La chambre de l’instruction de la Cour d’appel a examiné le 29 mars le recours déposé par la défense de l’islamologue suisse, 61 ans, qui conteste son renvoi pour le viol de quatre femmes entre 2009 et 2016, ordonné en juillet 2023 par deux juges d’instruction du tribunal de Paris.

Dans ses réquisitions écrites, dont l’AFP avait eu connaissance, l’avocat général Matthieu Bourrette avait demandé que ne soit retenu contre l’islamologue qu’un seul viol aggravé, avec violences et sur personne vulnérable, commis à Lyon en octobre 2009 sur une femme surnommée “Christelle”. Le représentant du ministère public avait en effet considéré que les éléments étaient suffisants pour caractériser un tel crime.

Il avait en revanche écarté l’“emprise” qu’aurait exercée Ramadan sur “Christelle” et ses autres accusatrices : Henda Ayari, une ex-salafiste devenue militante laïque qui avait déclenché l’affaire en portant plainte en octobre 2017 pour un viol qui aurait eu lieu en 2012 à Paris ; Mounia Rabbouj, une ex-escort girl qui l’avait accusé de neuf viols entre 2013 et 2014 ; une troisième femme pour des faits remontant à 2016.

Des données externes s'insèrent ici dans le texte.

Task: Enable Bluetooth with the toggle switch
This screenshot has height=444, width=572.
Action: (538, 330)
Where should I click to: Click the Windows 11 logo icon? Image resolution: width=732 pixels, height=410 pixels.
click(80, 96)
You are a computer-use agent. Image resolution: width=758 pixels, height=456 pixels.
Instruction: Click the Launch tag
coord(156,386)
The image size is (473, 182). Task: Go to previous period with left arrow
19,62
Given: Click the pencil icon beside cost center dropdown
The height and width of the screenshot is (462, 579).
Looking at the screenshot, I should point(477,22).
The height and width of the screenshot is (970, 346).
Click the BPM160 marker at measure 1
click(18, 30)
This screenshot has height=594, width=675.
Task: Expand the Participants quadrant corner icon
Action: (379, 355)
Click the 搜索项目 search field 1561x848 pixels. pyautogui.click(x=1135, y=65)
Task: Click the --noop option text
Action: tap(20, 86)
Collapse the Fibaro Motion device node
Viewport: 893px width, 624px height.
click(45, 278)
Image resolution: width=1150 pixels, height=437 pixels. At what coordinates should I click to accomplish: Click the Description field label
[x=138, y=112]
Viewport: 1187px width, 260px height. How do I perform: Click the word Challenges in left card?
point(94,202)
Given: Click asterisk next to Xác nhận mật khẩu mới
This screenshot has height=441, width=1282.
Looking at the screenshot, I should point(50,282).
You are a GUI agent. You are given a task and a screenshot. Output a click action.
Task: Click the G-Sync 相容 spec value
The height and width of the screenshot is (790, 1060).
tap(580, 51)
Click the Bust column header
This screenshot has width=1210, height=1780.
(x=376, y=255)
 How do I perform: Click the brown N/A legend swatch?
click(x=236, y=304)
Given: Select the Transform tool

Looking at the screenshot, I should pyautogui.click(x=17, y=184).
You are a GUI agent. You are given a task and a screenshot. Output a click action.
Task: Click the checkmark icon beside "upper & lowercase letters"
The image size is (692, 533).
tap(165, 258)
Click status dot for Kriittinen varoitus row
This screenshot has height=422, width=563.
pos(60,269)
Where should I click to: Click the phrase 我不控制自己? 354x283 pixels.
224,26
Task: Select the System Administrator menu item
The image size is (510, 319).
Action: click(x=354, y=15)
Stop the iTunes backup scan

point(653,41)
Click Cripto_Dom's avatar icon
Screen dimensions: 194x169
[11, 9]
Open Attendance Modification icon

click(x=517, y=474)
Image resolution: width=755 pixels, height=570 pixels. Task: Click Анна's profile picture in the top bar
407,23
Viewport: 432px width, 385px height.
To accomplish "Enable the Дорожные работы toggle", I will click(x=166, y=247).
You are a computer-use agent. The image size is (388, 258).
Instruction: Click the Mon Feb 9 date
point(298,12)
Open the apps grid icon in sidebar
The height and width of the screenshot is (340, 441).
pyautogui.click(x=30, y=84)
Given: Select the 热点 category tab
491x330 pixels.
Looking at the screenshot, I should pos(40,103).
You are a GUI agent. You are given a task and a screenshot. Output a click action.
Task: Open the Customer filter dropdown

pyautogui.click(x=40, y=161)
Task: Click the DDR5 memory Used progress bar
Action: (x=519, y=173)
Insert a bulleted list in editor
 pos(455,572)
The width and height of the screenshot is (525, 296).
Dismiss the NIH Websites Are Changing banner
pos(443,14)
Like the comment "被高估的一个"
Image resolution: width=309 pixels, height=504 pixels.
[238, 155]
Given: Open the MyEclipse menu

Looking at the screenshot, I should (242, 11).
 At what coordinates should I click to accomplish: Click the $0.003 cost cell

L’avocat général avait demandé l’abandon des poursuites pour viol avec contrainte pour ces trois femmes, à rebours du parquet de Paris et des juges d’instruction qui avaient retenu la notion d’emprise.

L’emprise : un vide juridique ?

Bourrette avait contesté “la mise en place d’un processus d’emprise” par Tariq Ramadan sur ces femmes. La notion d’emprise, avait-il souligné, n’est “pas encore à ce jour un standard juridique de notre droit pénal”. Sa lecture du dossier avait suscité l’incompréhension des avocats des plaignantes.

Si un non-lieu est prononcé” s’agissant de Henda Ayari, “il faut prononcer un non-lieu pour la moitié des dossiers à l’instruction”, a mis en garde l’un de ses avocats, Me David-Olivier Kaminski.

S’agissant de la notion d’emprise, c’est “la conséquence de la contrainte créée par le mis en examen sur ses victimes grâce à un mode opératoire bien rodé et qui constitue bien un des éléments matériels du viol”, avait considéré fin mars Laura Ben Kemoun, qui défend “Christelle” et Mounia Rabbouj avec Laure Heinich.

En ne retenant que le viol ‘violent’ d’une des parties civiles, il replace le viol dans sa vision réductrice, archaïque, balayant le fait qu’un viol puisse être plus complexe que simplement violent”, avait développé Ben Kemoun.

Côté défense, Pascal Garbarini a rappelé que son client Tariq Ramadan avait “toujours nié les viols qui lui sont reprochés”.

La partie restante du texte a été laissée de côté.